Lynch mobs directed their hatred against one (sometimes several) victims. The victim was an example of what happened to a Black man who tried to vote, or who looked at a White woman, or who tried to get a White man's job. Unfortunately for Blacks, sometimes the mob was not satisfied to murder a single or several victims. Instead, in the spirit of pogroms, the mobs went into Black communities and destroyed additional lives and property. Their immediate goal was to drive out -- through death or expulsion -- all Blacks; the larger goal was to maintain, at all costs, White supremacy. These pogrom-like actions are often referred to as riots; however, Gunnar Myrdal was right when he described these "riots" as "a terrorization or massacre...a mass lynching."7 Interestingly, these mass lynchings were primarily urban phenomena, whereas the lynching of single victims was primarily a rural phenomena.
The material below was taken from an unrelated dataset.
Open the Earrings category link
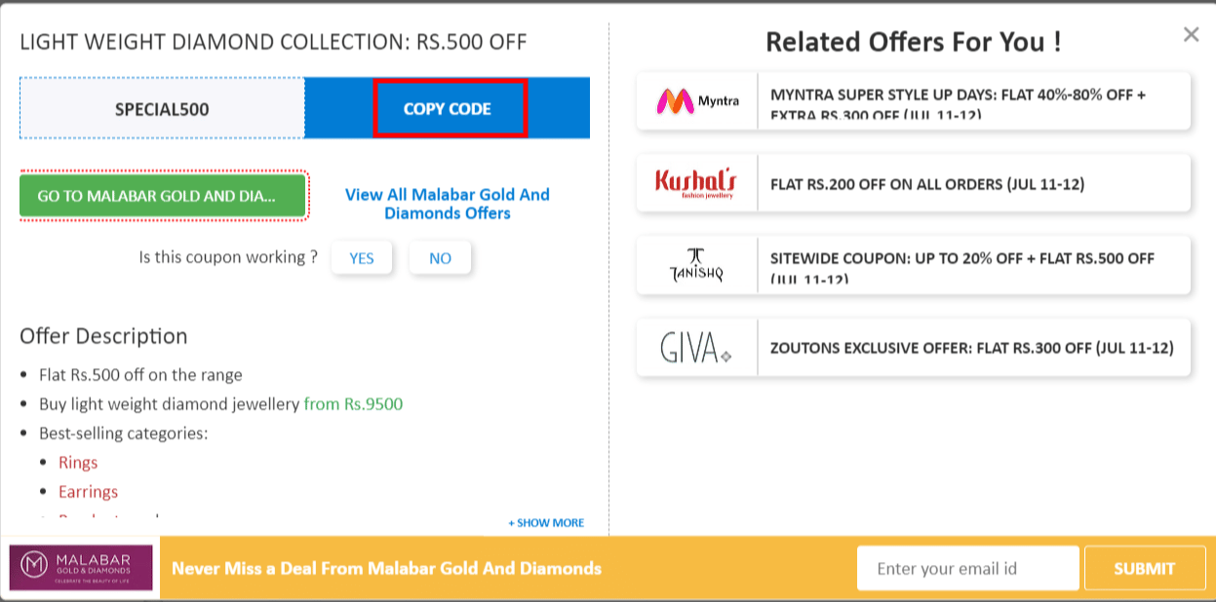Viewport: 1216px width, 602px height. [88, 491]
James Weldon Johnson, the famous Black writer, labeled 1919 as "The Red Summer." It was red from racial tension; it was red from bloodletting. During the summer of 1919, there were race riots in Chicago, Illinois; Knoxville and Nashville, Tennessee; Charleston, South Carolina; Omaha, Nebraska; and two dozen other cities. W.E.B. DuBois, the Black social scientist and civil rights activist, wrote: "During that year seventy-seven Negroes were lynched, of whom one was a woman and eleven were soldiers; of these, fourteen were publicly burned, eleven of them being burned alive. That year there were race riots large and small in twenty-six American cities including thirty-eight killed in a Chicago riot of August; from twenty-five to fifty in Phillips County, Arkansas; and six killed in Washington."8
The riots of 1919 were not the first or last "mass lynchings" of Blacks, as evidenced by the race riots in Wilmington, North Carolina (1898); Atlanta, Georgia (1906); Springfield, Illinois (1908); East St. Louis, Illinois (1917); Tulsa, Oklahoma (1921); and Detroit, Michigan (1943). Joseph Boskin, author of Urban Racial Violence, claimed that the riots of the 1900s had the following traits:
In each of the race riots, with few exceptions, it was White people that sparked the incident by attacking Black people.
In the majority of the riots, some extraordinary social condition prevailed at the time of the riot: prewar social changes, wartime mobility, post-war adjustment, or economic depression.
The majority of the riots occurred during the hot summer months.
Rumor played an extremely important role in causing many riots. Rumors of some criminal activity by Blacks against Whites perpetuated the actions of the White mobs.
The police force, more than any other institution, was invariably involved as a precipitating cause or perpetuating factor in the riots. In almost every one of the riots, the police sided with the attackers, either by actually participating in, or by failing to quell the attack.
In almost every instance, the fighting occurred within the Black community.9
Boskin omitted the following: the mass media, especially newspapers often published inflammatory articles about "Black criminals" immediately before the riots; Blacks were not only killed, but their homes and businesses were looted, and many who did not flee were left homeless; and, the goal of the White rioters, as was true of White lynchers of single victims, was to instill fear and terror into Blacks, thereby buttressing White domination. The Jim Crow hierarchy could not work without violence being used against those on the bottom rung. George Fredrickson, a historian, stated it this way: "Lynching represented...a way of using fear and terror to check 'dangerous' tendencies in a black community considered to be ineffectively regimented or supervised. As such it constituted a confession that the regular institutions of a segregated society provided an inadequate measure of day-to-day control."10
Many Blacks resisted the indignities of Jim Crow, and, far too often, they paid for their bravery with their lives.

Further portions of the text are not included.